The New York Times takes a close look at Juerg Judin’s Berlin gas station renovation project:
Mr. Judin, 47, bought it and its 800-square-meter (8,611-square-foot) corner lot for 500,000 euros ($740,000) in 2005. Over the next three years, he restored the existing building, erected a new wing and created an idyllic outdoor garden.
“The original idea was that it would be a space for an artist-in-residence,” said Mr. Judin who, with the New York dealer David Nolan, opened Nolan Judin Berlin in October 2008, a gallery that displays the works of prominent artists like George Grosz, the German painter, as well as up-and-comers like Adrian Ghenie, a contemporary Romanian painter. […]
The refurbished station alone would have made for a live/work area of about 93 square meters (970 square feet), but Mr.
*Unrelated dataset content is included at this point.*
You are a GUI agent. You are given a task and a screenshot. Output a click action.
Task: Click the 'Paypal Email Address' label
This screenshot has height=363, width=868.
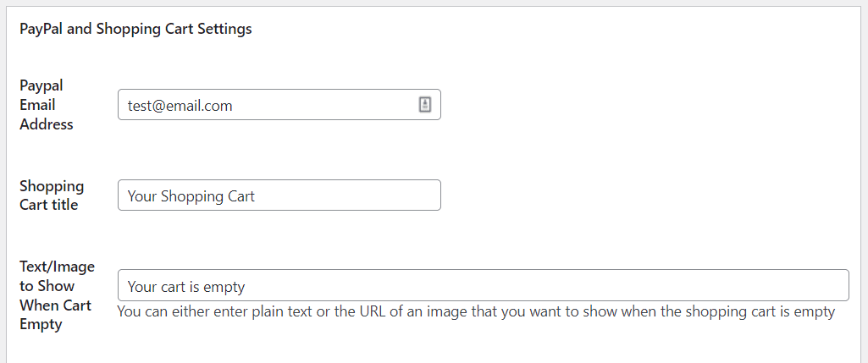(x=46, y=105)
Judin figured that wasn’t enough space for an artist to really spread out. He added on to the existing structure a two-story building set at a 90-degree angle. The addition, shaped like an elongated trapezoid with translucent outer walls, created an additional 300 square meters (3,200 square feet).
The ground floor’s living space has a living room, a wall of art books — “Most of my library is still in storage,” Mr. Judin says — as well as a guest bedroom and bathroom and lots of wall space for rotating art. The upper floor is a 100-square-meter (1,076-square-foot) studio and exhibition space with a white floor, white walls and soft light filtering in through the translucent facade.